May 15, 2026
Mobility for Desk Workers
Five essential mobility drills to counteract hours of sitting and improve your training performance.
If you spend 8+ hours at a desk, your hips, thoracic spine, and shoulders are likely limiting your training progress. Here are five drills I prescribe to every desk-worker client.
1. 90/90 Hip Switches
Sit on the floor with both knees bent at 90 degrees. Rotate your hips from one side to the other, keeping your chest tall. Perform 10 reps per side before every lower-body session.

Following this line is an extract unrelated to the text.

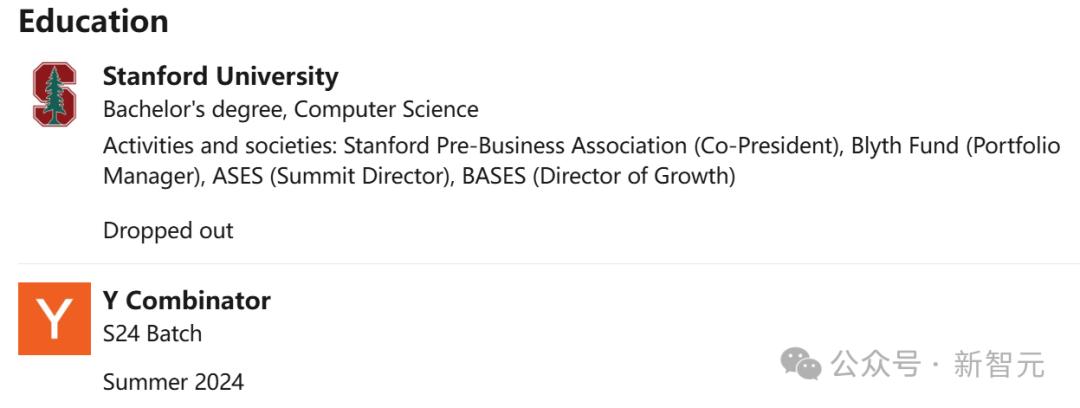
Task: Click the "Summer 2024" date text
Action: coord(173,381)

2. Thoracic Extensions on Foam Roller
Place a foam roller at your mid-back. Support your head with your hands and extend over the roller. Hold 2 seconds at end range. 10 reps.
3. Wall Slides
Stand with your back flat against a wall. Slide your arms up and down while maintaining contact. This opens the shoulders and reinforces good posture.
4. Couch Stretch
Place one foot on a bench behind you, knee on the ground. Squeeze the glute on the stretching side. Hold 60 seconds per side.
5. Cat-Cow with Breath
On all fours, alternate between spinal flexion and extension, syncing movement with your breath. 10 slow reps as a warm-up staple.
Putting It Together
Spend 10 minutes on these drills before your training sessions. Consistency beats intensity — do them daily for two weeks and notice the difference in your squat depth and overhead position.